We won’t know the true impact of Apple, Disney and Walmart’s entrance into the booming subscription video streaming market for at least a year. And we may never be able to fully pinpoint the role of cable cord-cutting in driving the market’s growth. But we can more confidently assess what is working now and why.

We tackled those questions in advance of Variety’s Entertainment and Technology Summit Sept. 6 at the Four Seasons Beverly Hills. The event will address the dynamic over-the-top sector — the catchall term for video delivered outside traditional linear, cable and satellite TV — from numerous angles, along with topics such as augmented reality.

Hollywood has its eye on the OTT business for a simple reason: The financial stakes are huge. The Boston Consulting Group recently forecast that $30 billion in profits could shift away from the traditional TV business over a five-year period ending in 2022, with OTT services poised to pocket some of the spoils. With this much at stake, showbiz players are now making big plays for OTT.

“We’re in a phase of accelerating growth,” says Tony Goncalves, a speaker at the summit and CEO of AT&T-owned Otter Media, home to subscription OTT services such as anime-centric Crunchyroll.

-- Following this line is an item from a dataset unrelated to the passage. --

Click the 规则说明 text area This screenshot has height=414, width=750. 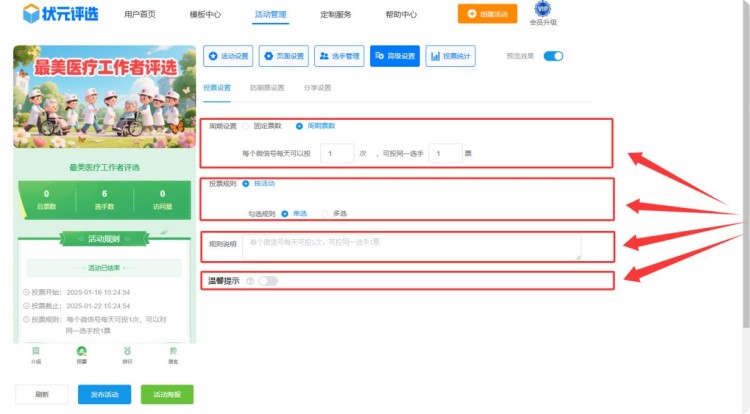click(411, 247)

Beyond existing direct-to-consumer businesses, emerging services like Disney are on pace for scale, he adds. “New ideas pop up every day.”

Parks Associates, a Dallas-area research outfit, is tracking more than 200 OTT services and there are plenty more beyond those, points out analyst Hunter Sappington. “With so many services it is hard for some to gain an audience,” he says. “Even niche services can get lost.”

By far the best way to stand out, experts agree, is through exclusive content. And the bigger the competition, the more services are willing to pay to produce it. That’s why Netflix, Hulu and company have been spending billions on content, and players-in-waiting such as Apple have been developing marquee projects with the likes of Reese Witherspoon, Jennifer Aniston and Steven Spielberg.

CBS is building new programming out of it its broadcast TV and library offerings for its All Access service. It spun “The Good Fight” off from Emmy-winning “The Good Wife” as its debut original programming some 18 months ago, and followed that with a new “Star Trek” series; more “Star Trek” programming and Jordan Peele’s reboot of “The Twilight Zone” are in the works. Its latest, “One Dollar,” tracks a dollar bill in connection to a Rust Belt murder and employs a storytelling style more in keeping with a premium cable show than one on the Eye net, according to Marc DeBevoise, president and COO of CBS Interactive. “We’re playing a different game here,” he says. “We’re taking a No. 1 network and building a premium service on top of it.”

CBS All Access now has 2.5 million subscribers, and by year’s end, will boast seven original productions. According to DeBevoise, the service is on track to double its subscriber base this year, having already upped its original projections to forecast 8 million subscribers by 2022.

“We’re feeling very competitive,” he says. “This isn’t a winner-take-all market.”

Indeed, while Netflix is the clear subscription leader in this market with 56 million in the U.S., consumers are proving to be increasingly willing to pay for multiple OTT services. According to Parks Associates, more than a quarter of all millennials subscribe to three or more OTT services and more than half subscribe to at least two; overall, 17% of U.S. broadband subscribers have three or more OTT subscriptions and 69% have at least one.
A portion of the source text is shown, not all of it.